Alain TRANNOY résume les avancées ainsi :

 

-Mise en place d'une taxe carbone progressive, indispensable à la mise en oeuvre d'une véritable transition énergétique. La seule discussion est celle du rythme à imprimer à sa progression, non son existence ni son principe.

 

-Alignement du taux d'imposition du capital sur celui du travail et "durcissement progressif du plafonnement des niches, ce qui constitue un pas important".

 

-"Fusion, au sein de la prime d'activité, de la prime pour l'emploi (PPE) et du revenu de solidarité active (RSA) activité." Il s'agit-là d'un "progrès majeur pour les plus modestes", car "seul un tiers des personnes ayant théoriquement droit au RSA le demandaient" et "la PPE était versée avec un an de décalage". Résultat : "le taux de recours a fortement augmenté, et la (nouvelle) Prime d'activité est versée mensuellement avec révision trimestrielle par la Caf."

 

-Abaissement du "plafonnement du quotient familial" et modulation des allocations familiales "en fonction du revenu" ont supprimé des avantages injustes accordés aux familles les plus riches ayant de nombreux enfants.

 

Au-delà de ces 4 avancées, la mise en place du prélèvement à la source s'annonce comme "tortueuse, du fait de sa complexité et de son calendrier".

Mais elle annonce cependant trois perspectives prometteuses :

 

-Celle d'une individualisation de l'impôt, favorisant l'élément du couple ayant les plus bas revenus, et donc son autonomie économique.

 

-Celle d'une fusion, devenue techniquement facile de la CSG (impôt non progressif, donc favorisant les riches) et de l'IRPP (impôt sur le revenu, progressif donc plus juste) au profit d'un impôt progressif unique.

 

-Celle d'une disparition des "niches fiscales" et des "abattements", instruments d'échappement des riches à la progressivité de l'impôt.

 

Car au final, le bilan en matière de justice fiscale reste encore mitigé.

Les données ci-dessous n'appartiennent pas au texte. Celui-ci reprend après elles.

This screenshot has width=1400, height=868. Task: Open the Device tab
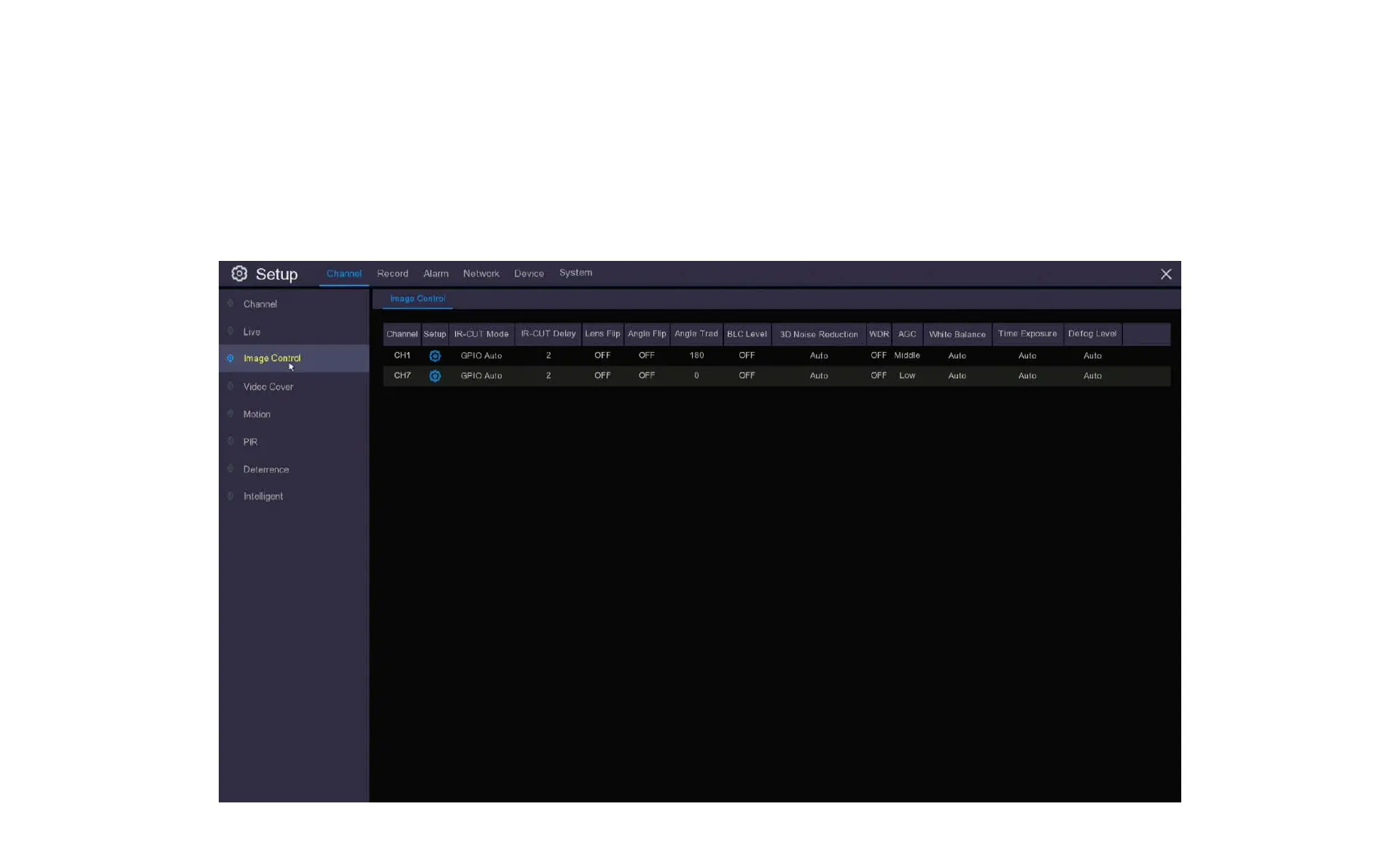coord(529,274)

Si la situation des plus pauvres s'est indéniablement amélioré, l'alourdissement de la charge fiscale pour ralentir la spirale de l'endettement public (15 Mds d'€ sur le quinquennat selon A.TRANNOY) a porté "sur le haut de la fourchette des revenus moyens plutôt que sur les seuls hauts revenus". Car "la progressivité du taux moyen d'impôt n'est en effet toujours pas assurée au-delà de 100 000 € de revenu imposable", et ceci même avec l'introduction du taux de 45% sur la tranche supérieure du revenu : niches et abattements le neutralisent et au-delà.

 

Donc, et pour conclure, j'inverse mon jugement en appel sur la politique fiscale du quinquennat.

Peut mieux faire, mais va dans le bon sens.